You can see where this is going.
By the time she hides her stash in the ground and makes it to Sawyer and Hurley, she can only muster the word, “para..lyzed,” which sounds unfortunately similar to “Paulo lies.” Crappity crap crap!
STOP IT RIGHT NOW!
The castaways dug holes for the burial. (They’re alive!) They put Nikki and Paulo in those holes. (They’re alive!) They had a funeral service in which they chided them for killing each other over diamonds. (They’re alive!) They began filling those holes with dirt. (They’re alive!) Nikki opened her eyes! (They’re alive!) (They’re alive!) (They’re alive!)

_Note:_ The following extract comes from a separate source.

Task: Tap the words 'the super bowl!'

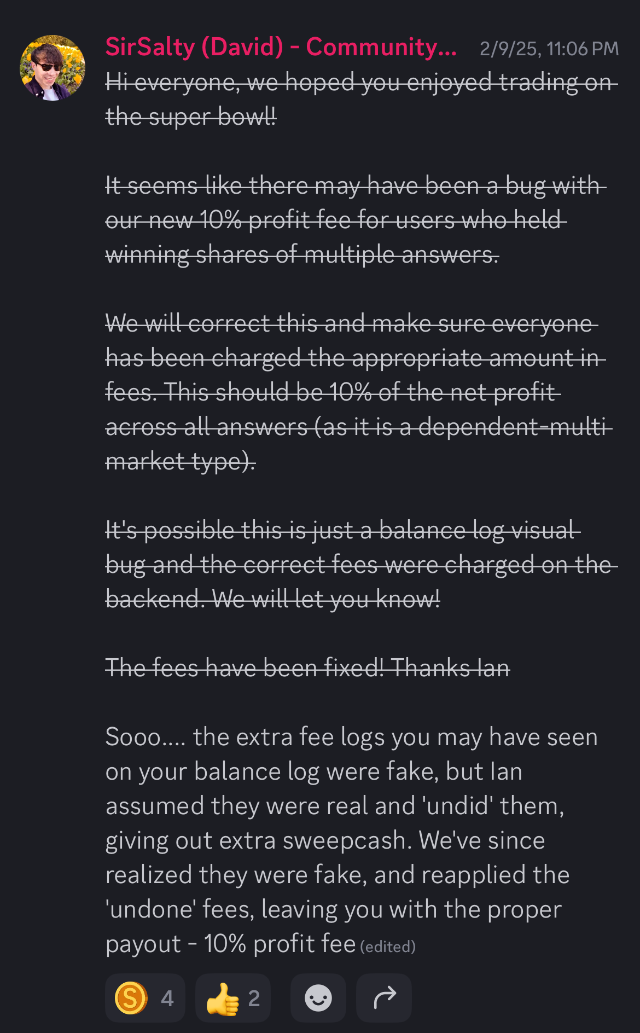Action: pyautogui.click(x=191, y=117)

Just when we thought there might be a happy ending here, we see Sawyer and Hurley’s job well done. A gravesite. (NFW rating for what ended up being the most gruesome death scene on Lost to date. Again: 8/10.)
So, N & P weren’t necessarily an integral part of Lost as a whole, but if I were the writer who came up with this idea, I’d find a way to add it in, even if it did mean annoying the hell out of every true-blue Lost fan as they wondered why these two hotties just showed up on the beach.
AND I’M STILL LOST:
When Paulo was hiding his dirty little secret in the toilet (no, get your mind out of the gutter) at the Pearl, Juliet and Ben strolled in. They talked about finding out what Jack’s invested in and exploiting it so as to get him to do the surgery. Nothing new, right? I was hoping for a little gem.
A side story to this episode was when Charlie revealed to Sun that he was the one that kidnapped her and dragged her through the jungle. Not the Others. Okay, so I’m really trying to keep up with everything, but I must’ve forgotten that that was apparently a big deal. She did punch co-conspirator Sawyer square in the jaw, which made it all worthwhile.